Wednesday, April 8, 2009

“For I am Involved in Mankind…”

Hemingway’s “For Whom the Bell Tolls” was titled after this poem. It’s one of my favorites (and incidentally, one of Sen. John McCain’s too, I read somewhere once).

No man is an island,
Entire of itself.
Each is a piece of the continent,
A part of the main.
If a clod be washed away by the sea,
Europe is the less.
As well as if a promontory were.
As well as if a manner of thine own
Or of thine friend's were.
Each man's death diminishes me,
For I am involved in mankind.
Therefore, send not to know
For whom the bell tolls,
It tolls for thee.

John Donne, 1624

There are some lines in the poem that stand out, I think.

During the last two weeks, seven law enforcement officers across the country died in the line of duty, in violent incidents perpetrated by individuals acting alone, who simply didn’t care – neither for the lives of fellow men and women, nor for their own (lives granted them by their mothers, their fathers, their God … i.e. someone other than themselves), and these individuals made the decision to stop the beating hearts of people who DID (care).

“Each man’s death diminishes me…”

As I slowly make progress toward the badge, these things begin to be felt more; their significance grows inside.
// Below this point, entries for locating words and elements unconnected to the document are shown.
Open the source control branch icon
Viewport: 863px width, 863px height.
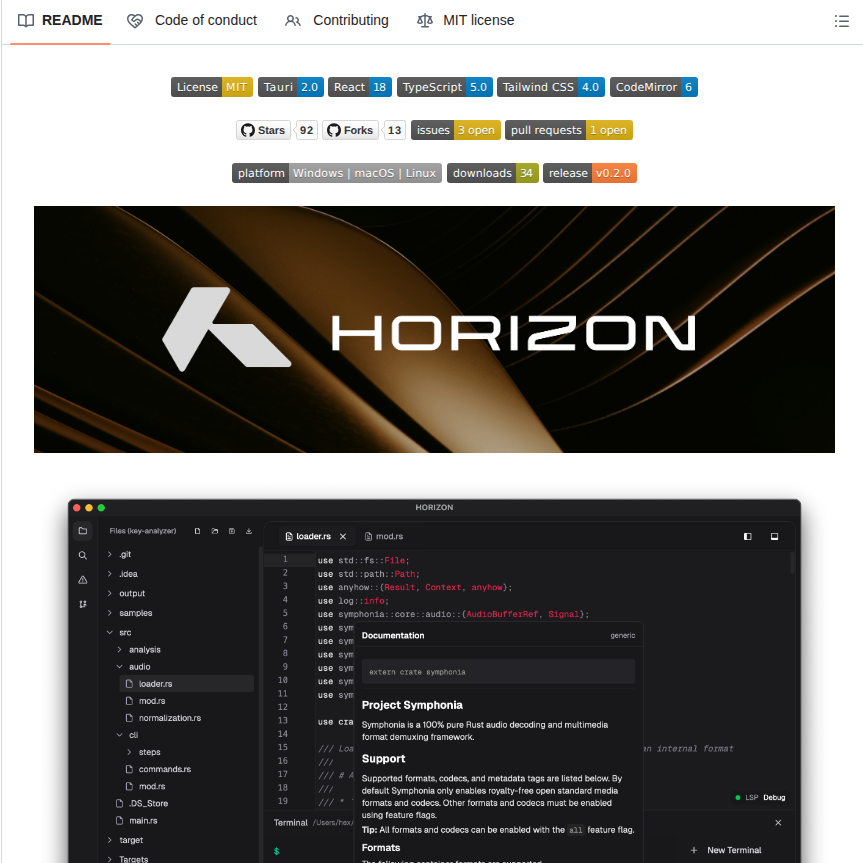click(83, 603)
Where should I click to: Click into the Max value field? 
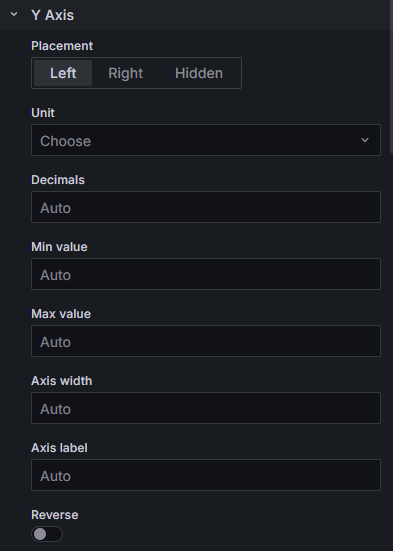coord(206,341)
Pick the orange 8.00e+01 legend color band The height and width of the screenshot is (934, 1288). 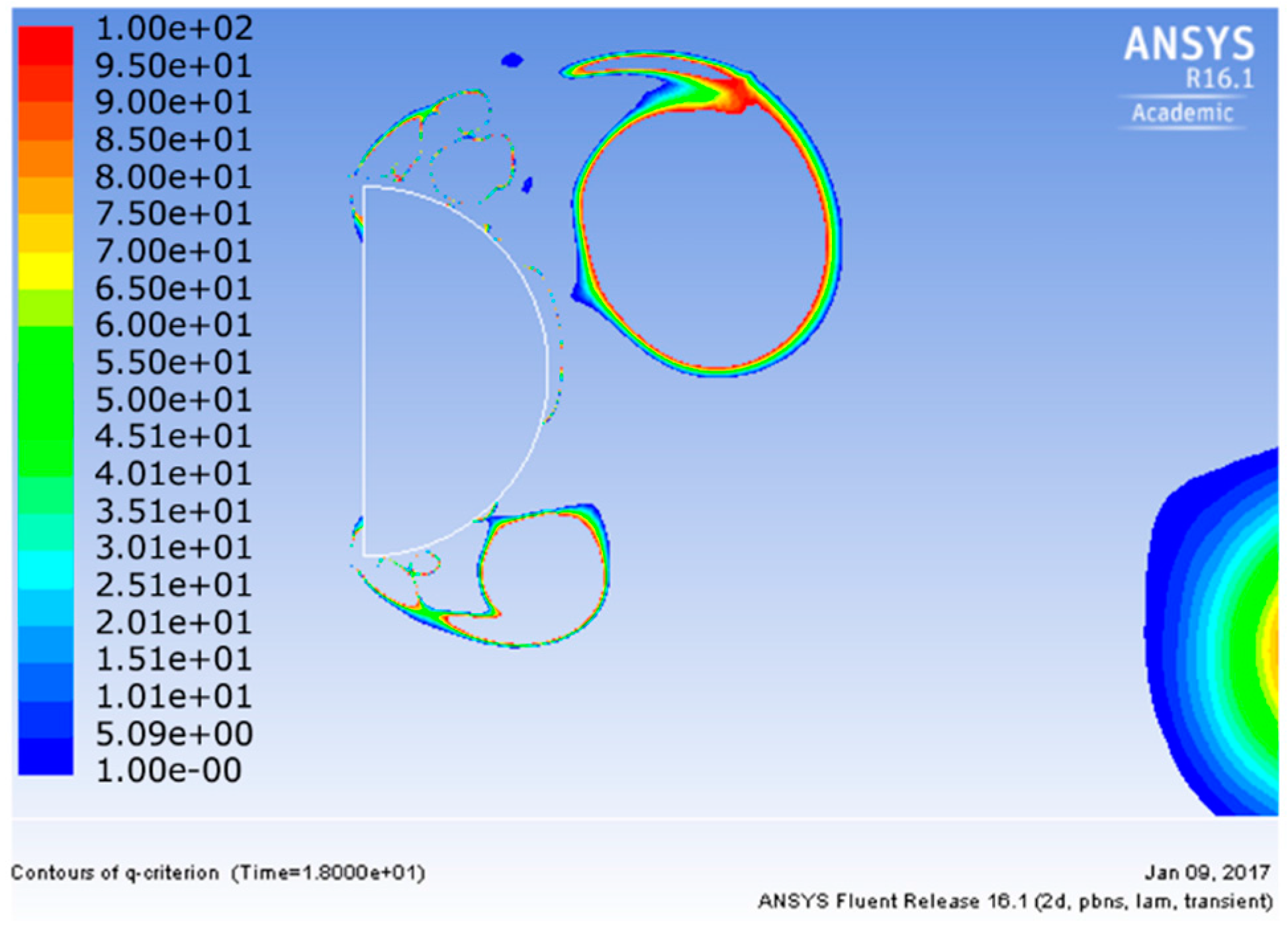pos(46,159)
Each of my classmates feels the same way. Good people.

Hmm.

That’s it. That’s all I wanted to say. I tried thinking of someway to ‘wrap’ up an entry on senseless violence, but in the end concluded that there isn’t a moral, there isn’t a lesson, there isn’t even any kind of statement that can be made. I think the best we can do is to feel it. To remember it. To not let the tragedies be felt and forgotten, to not let the sufferers of those tragedies be set apart as “Islands…Entire of themselves.”